Constitutional Court opens MP Bastys’ impeachment case

Mindaugas Bastys
DELFI / Andrius Ufartas

The Seimas has asked the Constitutional Court for its opinion on whether Bastys’ actions listed in a parliamentary impeachment commission’s conclusion run counter to the Constitution.

The commission has stated that Bastys breached the oath by concealing his ties with Piotr Voyeiko, a former KGB agent, and by helping to arrange publicly unannounced meetings between people from Russia’s state nuclear energy corporation Rosatom and Lithuanian officials.

Bastys told reporters as he arrived in the court for the hearing that he was sticking to his position that he had not breached the oath and that the allegations that he had helped people working for the benefit of Russia were groundless.

“I have my position, which I have repeatedly stated both to the Seimas and to the special commission, and I am holding to that position,” he said.

“Too experienced not to perceive the risks”

The Seimas’ position was presented to the court by Vytautas Bakas, chairman of the impeachment commission.

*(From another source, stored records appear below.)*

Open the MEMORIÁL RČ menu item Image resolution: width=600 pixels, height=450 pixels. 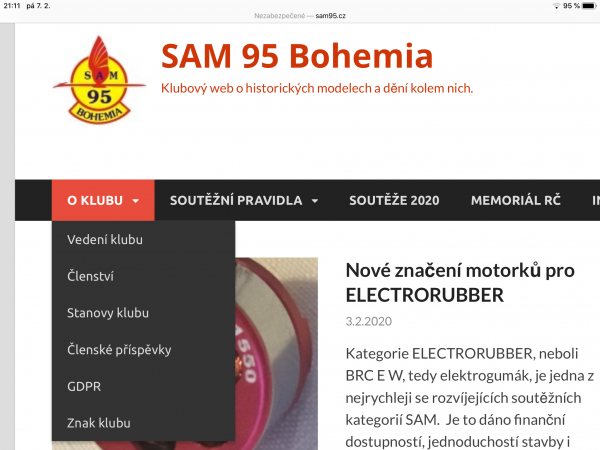click(515, 200)
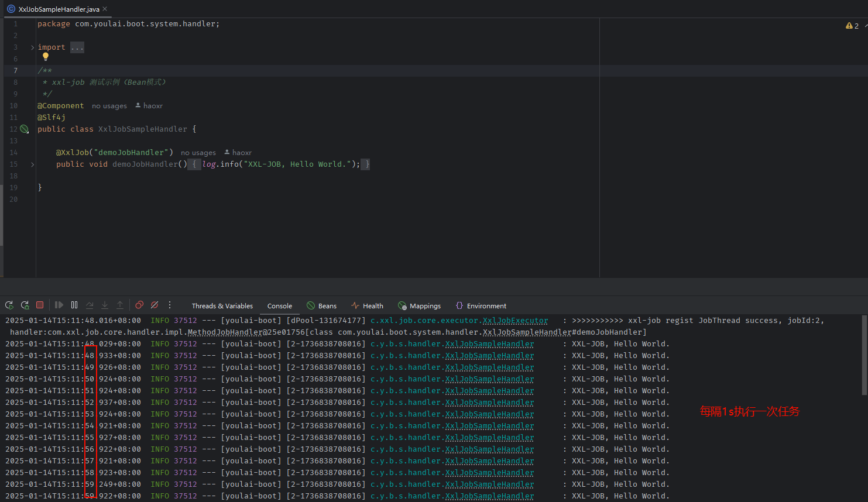The width and height of the screenshot is (868, 502).
Task: Switch to Threads & Variables tab
Action: (x=222, y=306)
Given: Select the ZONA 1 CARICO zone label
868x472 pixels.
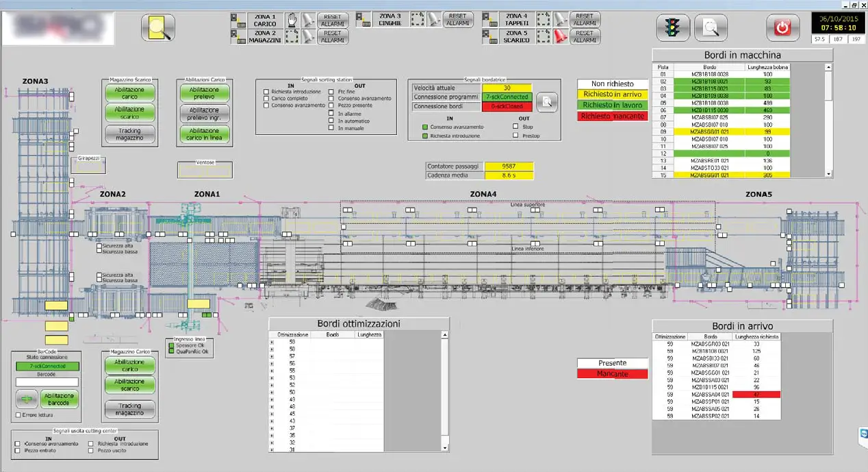Looking at the screenshot, I should [264, 19].
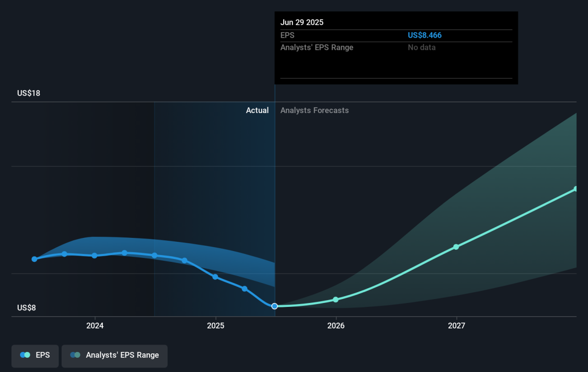Click the first EPS point in mid-2023

pos(34,259)
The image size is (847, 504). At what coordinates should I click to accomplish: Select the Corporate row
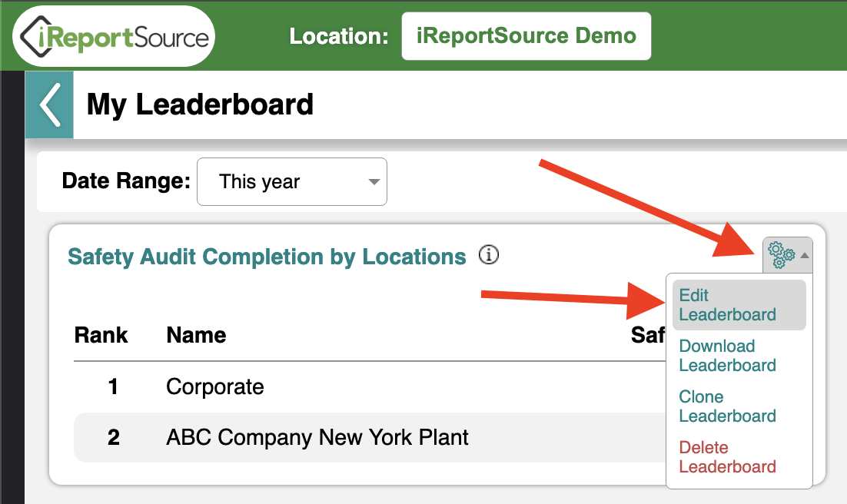[x=370, y=386]
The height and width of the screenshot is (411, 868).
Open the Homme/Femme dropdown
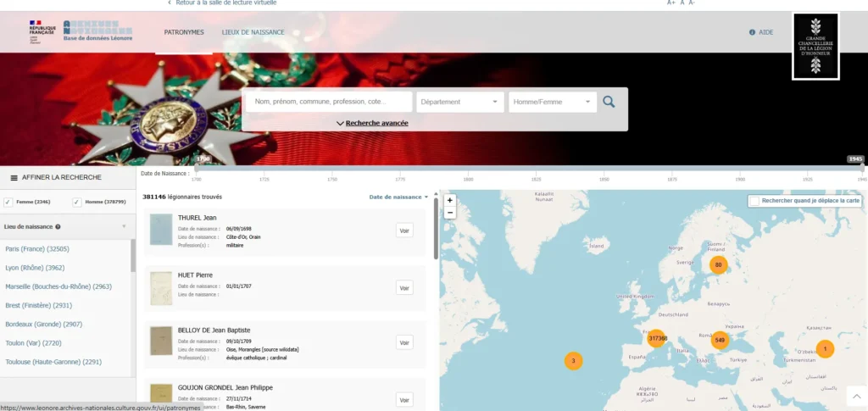(552, 103)
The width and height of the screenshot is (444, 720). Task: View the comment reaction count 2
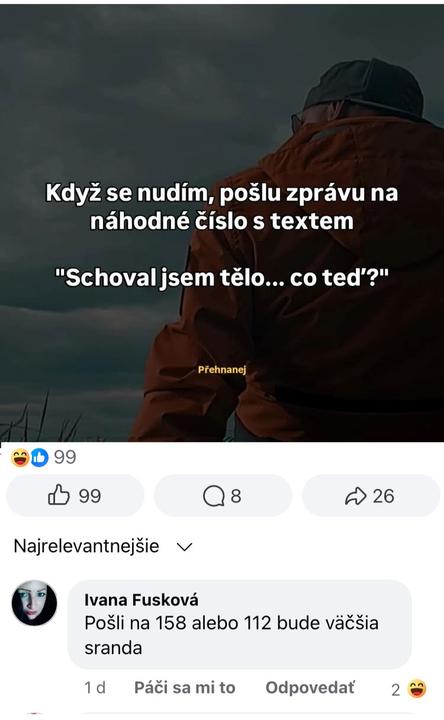coord(396,690)
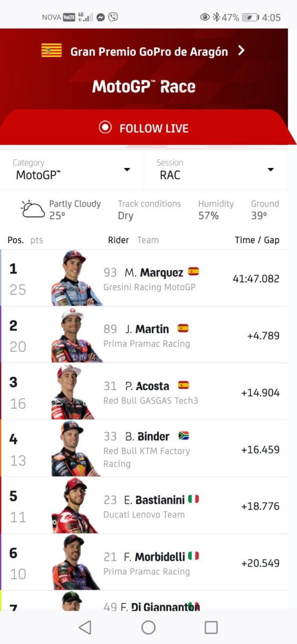Select F. Morbidelli rider photo
Image resolution: width=297 pixels, height=644 pixels.
click(76, 562)
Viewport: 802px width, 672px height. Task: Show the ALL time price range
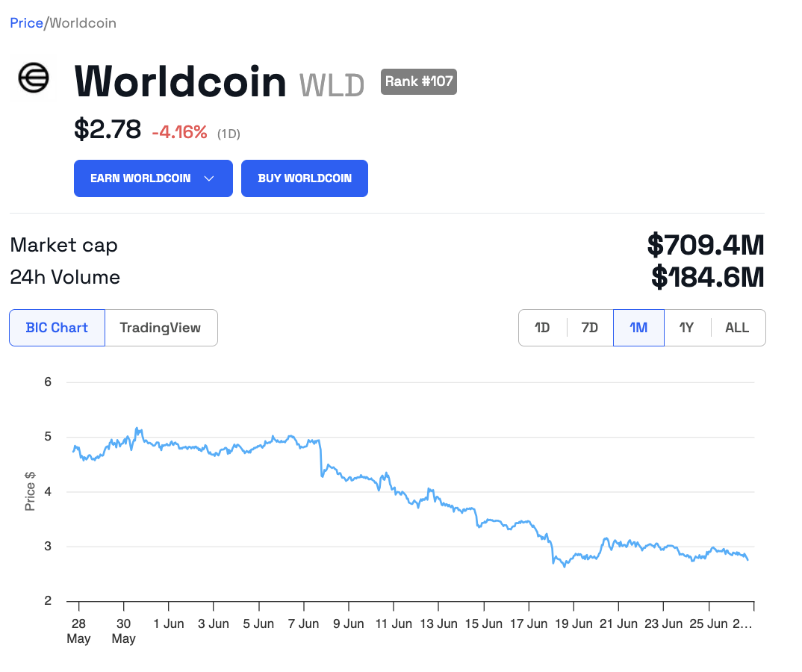point(737,328)

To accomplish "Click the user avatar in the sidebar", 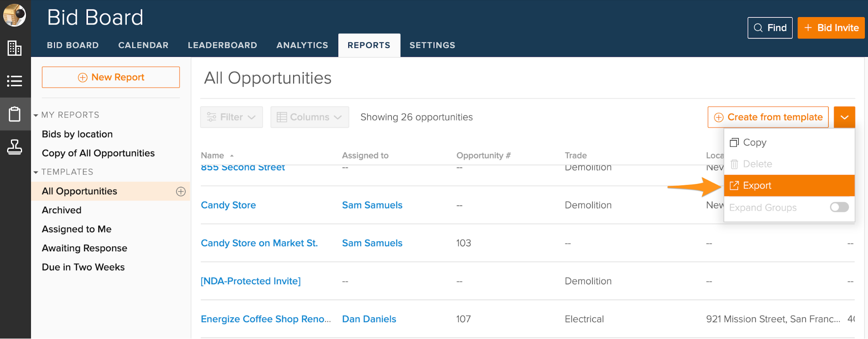I will (x=14, y=15).
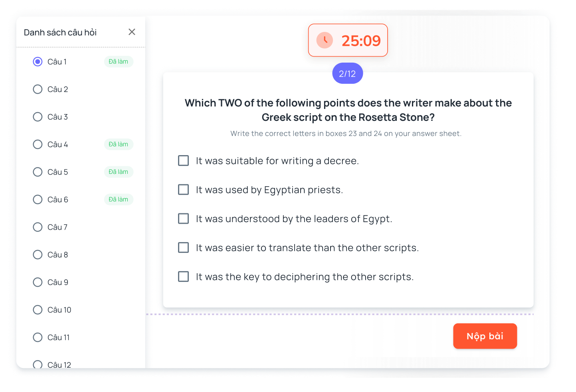Switch to question Câu 5
This screenshot has height=392, width=576.
pyautogui.click(x=38, y=172)
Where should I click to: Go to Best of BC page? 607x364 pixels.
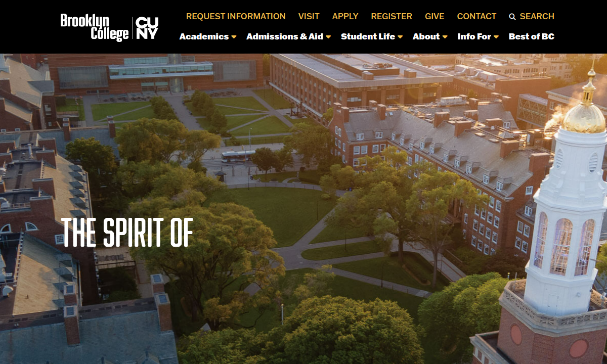point(532,36)
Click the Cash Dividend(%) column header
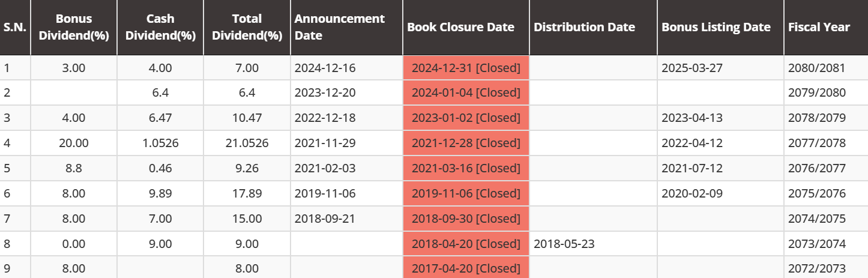 point(160,27)
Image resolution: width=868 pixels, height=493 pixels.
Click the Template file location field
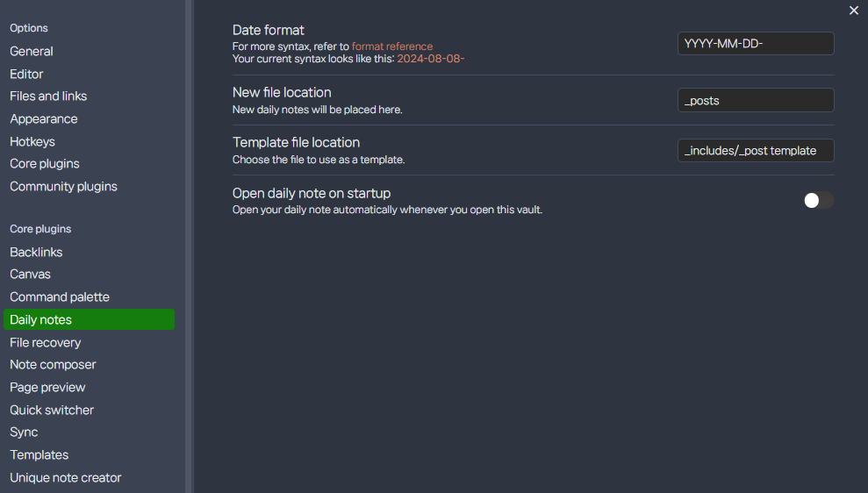pyautogui.click(x=756, y=151)
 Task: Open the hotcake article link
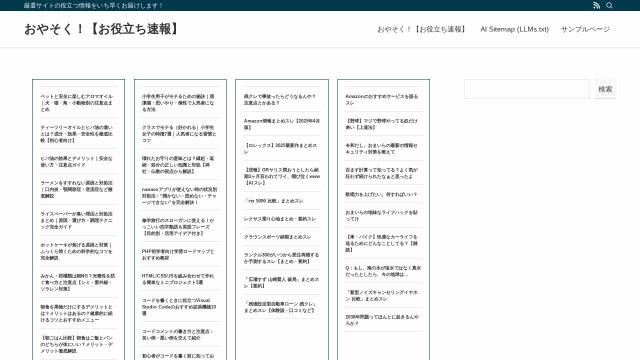[76, 251]
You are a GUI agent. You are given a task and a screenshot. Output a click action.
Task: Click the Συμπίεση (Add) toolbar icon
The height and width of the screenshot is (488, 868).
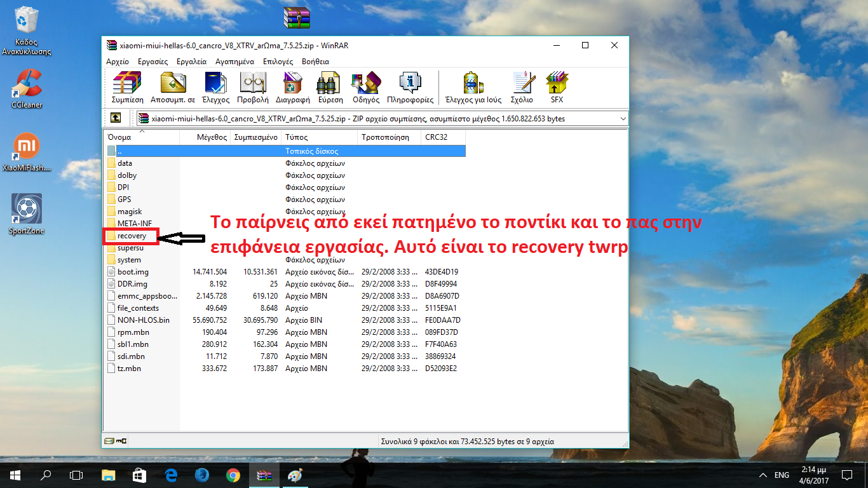pos(126,87)
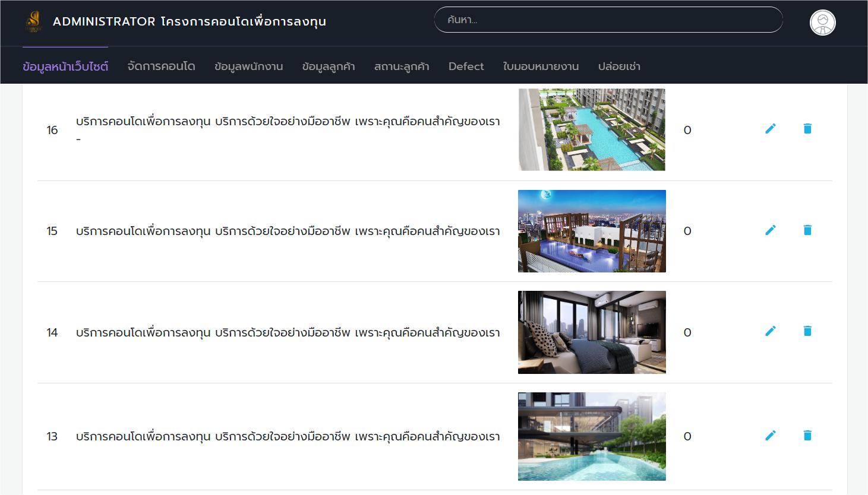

According to him, the situation Bastys found himself in was not a conflict of interest or an incidental acquaintance with former or current agents of Russian special services.

“We are speaking about Lithuania’s paramount interests, such as energy independence”, Bakas, a member of the ruling Lithuanian Farmers and Greens Union (LFGU), said.

Stasys Šedbaras, another member of the impeachment commission, said that Bastys, an experienced parliamentarian who has in the past worked as an adviser to the prime minister, could not have been so naive as not to perceive the danger of his ties with the Russians, all the more so because he had been warned by the State Security Department (VSD).

The defense ask for more witnesses

Bastys’ defense lawyers asked the court to summon VSD Director Darius Jauniškis and two men named in the impeachment commission’s findings — Piotr Voyeiko and Yevgeny Kostin, who is seen as a representative of Rosatom — to testify as witnesses in the hearing

The Seimas’ representatives objected to this request, saying that VSD had already provided information regarding Bastys’ ties with these persons and the lawmaker himself had not denied it, and that the hearing was into the lawmaker’s actions, not into those of Voyeiko or Kostin.

The court decided to dismiss requests for additional witnesses and noted that Algirdas Bloze, a VSD employee, had been summoned to testify.

Bastys did not comment on the case before the start of the hearing, apart from saying that he was sticking to his position that the allegations were baseless.

The lawmaker would not say if he will step down if the Constitutional Court rules that he grossly violated the Constitution.

“You’ll have my answer after the Constitutional Court issues its ruling,” he told reporters.

Faces impeachment over ties with people working for Russia

The impeachment commission says in its conclusion that Bastys breached the oath by concealing his ties with Voyeiko, by giving conflicting statements and explanations to the State Security Department and the Seimas Committee on National Security and Defense on whether he knew that Voyeiko was working for KGB, and by helping to arrange publicly unannounced meetings between Rosatom’s people and top officials of Lithuanian state authorities.

Bastys also faces impeachment over his ties with certain individuals named in intelligence materials, including Yevgeny Kostin, who is seen as a representative of Rosatom, Ernest Matskevich, a journalist of the Russian state channel RTR, Saturnas Dubininkas, who is said to be a former Kaunas mafia leader, and Vadim Pakhomov, a businessman suspected of illegal activity.

The lawmaker denies all allegations, describing the impeachment process as political retribution against him.

If the Constitutional Court rules that a lawmaker has breached the oath and grossly violated the Constitution, the parliament may strip that person of his or her mandate if at least three-fifths of all of MPs, or 85 lawmakers, vote in favor.

If Bastys leaves the parliament, a new election will be held in his Zanavyku single-member constituency in southwestern Lithuania.